| Source data |

=-=-=-=-=

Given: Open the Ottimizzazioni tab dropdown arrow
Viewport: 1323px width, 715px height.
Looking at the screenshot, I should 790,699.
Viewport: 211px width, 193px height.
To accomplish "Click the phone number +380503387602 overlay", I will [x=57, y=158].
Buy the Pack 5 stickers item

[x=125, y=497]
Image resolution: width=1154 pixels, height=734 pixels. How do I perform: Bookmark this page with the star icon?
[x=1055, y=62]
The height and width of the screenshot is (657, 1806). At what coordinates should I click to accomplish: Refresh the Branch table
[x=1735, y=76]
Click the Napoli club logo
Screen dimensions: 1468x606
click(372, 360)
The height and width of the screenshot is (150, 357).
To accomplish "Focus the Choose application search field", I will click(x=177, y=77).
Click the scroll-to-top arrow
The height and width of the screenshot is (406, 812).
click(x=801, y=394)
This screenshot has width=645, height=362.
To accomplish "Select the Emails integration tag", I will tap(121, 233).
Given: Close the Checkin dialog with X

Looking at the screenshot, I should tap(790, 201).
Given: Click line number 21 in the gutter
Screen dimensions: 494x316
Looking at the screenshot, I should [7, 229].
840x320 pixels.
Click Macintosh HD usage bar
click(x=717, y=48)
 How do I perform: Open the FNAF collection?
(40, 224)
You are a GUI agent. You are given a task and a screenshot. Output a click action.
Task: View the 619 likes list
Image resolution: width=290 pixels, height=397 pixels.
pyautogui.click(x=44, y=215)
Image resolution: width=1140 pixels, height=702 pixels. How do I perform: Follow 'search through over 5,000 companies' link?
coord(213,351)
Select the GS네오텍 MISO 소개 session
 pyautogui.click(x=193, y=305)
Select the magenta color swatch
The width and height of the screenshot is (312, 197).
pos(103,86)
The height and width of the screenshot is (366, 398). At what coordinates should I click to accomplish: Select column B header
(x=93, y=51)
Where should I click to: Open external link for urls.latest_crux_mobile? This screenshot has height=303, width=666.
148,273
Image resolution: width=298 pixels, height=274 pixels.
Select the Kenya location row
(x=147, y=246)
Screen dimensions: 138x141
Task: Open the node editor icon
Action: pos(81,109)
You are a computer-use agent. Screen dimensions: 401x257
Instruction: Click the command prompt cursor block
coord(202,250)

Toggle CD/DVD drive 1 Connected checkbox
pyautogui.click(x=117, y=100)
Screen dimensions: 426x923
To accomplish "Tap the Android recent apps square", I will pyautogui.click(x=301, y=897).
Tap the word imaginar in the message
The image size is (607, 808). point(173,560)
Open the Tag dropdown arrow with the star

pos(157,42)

=-=-=-=-=

| About this exercise |
One line contains "Given: Click line number 21 in the gutter". Return that line and every later line through the end of the listing above, exactly, and nothing else.

| Exercise result |
Given: Click line number 21 in the gutter
Screen dimensions: 494x316
Looking at the screenshot, I should [7, 229].
840x320 pixels.
Click Macintosh HD usage bar
click(x=717, y=48)
 How do I perform: Open the FNAF collection?
(40, 224)
You are a GUI agent. You are given a task and a screenshot. Output a click action.
Task: View the 619 likes list
Image resolution: width=290 pixels, height=397 pixels.
pyautogui.click(x=44, y=215)
Image resolution: width=1140 pixels, height=702 pixels. How do I perform: Follow 'search through over 5,000 companies' link?
coord(213,351)
Select the GS네오텍 MISO 소개 session
 pyautogui.click(x=193, y=305)
Select the magenta color swatch
The width and height of the screenshot is (312, 197).
pos(103,86)
The height and width of the screenshot is (366, 398). At what coordinates should I click to accomplish: Select column B header
(x=93, y=51)
Where should I click to: Open external link for urls.latest_crux_mobile? This screenshot has height=303, width=666.
148,273
Image resolution: width=298 pixels, height=274 pixels.
Select the Kenya location row
(x=147, y=246)
Screen dimensions: 138x141
Task: Open the node editor icon
Action: pos(81,109)
You are a computer-use agent. Screen dimensions: 401x257
Instruction: Click the command prompt cursor block
coord(202,250)

Toggle CD/DVD drive 1 Connected checkbox
pyautogui.click(x=117, y=100)
Screen dimensions: 426x923
To accomplish "Tap the Android recent apps square", I will pyautogui.click(x=301, y=897).
Tap the word imaginar in the message
The image size is (607, 808). point(173,560)
Open the Tag dropdown arrow with the star

pos(157,42)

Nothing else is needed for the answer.